SUPPLIED DATA below:
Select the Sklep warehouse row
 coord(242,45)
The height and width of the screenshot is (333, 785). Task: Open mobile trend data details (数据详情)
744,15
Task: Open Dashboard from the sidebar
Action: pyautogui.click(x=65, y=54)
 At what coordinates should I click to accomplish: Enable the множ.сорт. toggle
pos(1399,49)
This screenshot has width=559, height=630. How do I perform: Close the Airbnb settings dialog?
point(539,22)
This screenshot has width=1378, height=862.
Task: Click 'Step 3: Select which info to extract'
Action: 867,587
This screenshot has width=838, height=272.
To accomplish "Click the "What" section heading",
End of SUPPLIED DATA.
**TRY IT:** I need each of the entries above printed again exactly.

**EXERCISE ANSWER:**
Select the Sklep warehouse row
 coord(242,45)
The height and width of the screenshot is (333, 785). Task: Open mobile trend data details (数据详情)
744,15
Task: Open Dashboard from the sidebar
Action: pyautogui.click(x=65, y=54)
 At what coordinates should I click to accomplish: Enable the множ.сорт. toggle
pos(1399,49)
This screenshot has width=559, height=630. How do I perform: Close the Airbnb settings dialog?
point(539,22)
This screenshot has width=1378, height=862.
Task: Click 'Step 3: Select which info to extract'
Action: 867,587
This screenshot has width=838, height=272.
To accomplish "Click the "What" section heading",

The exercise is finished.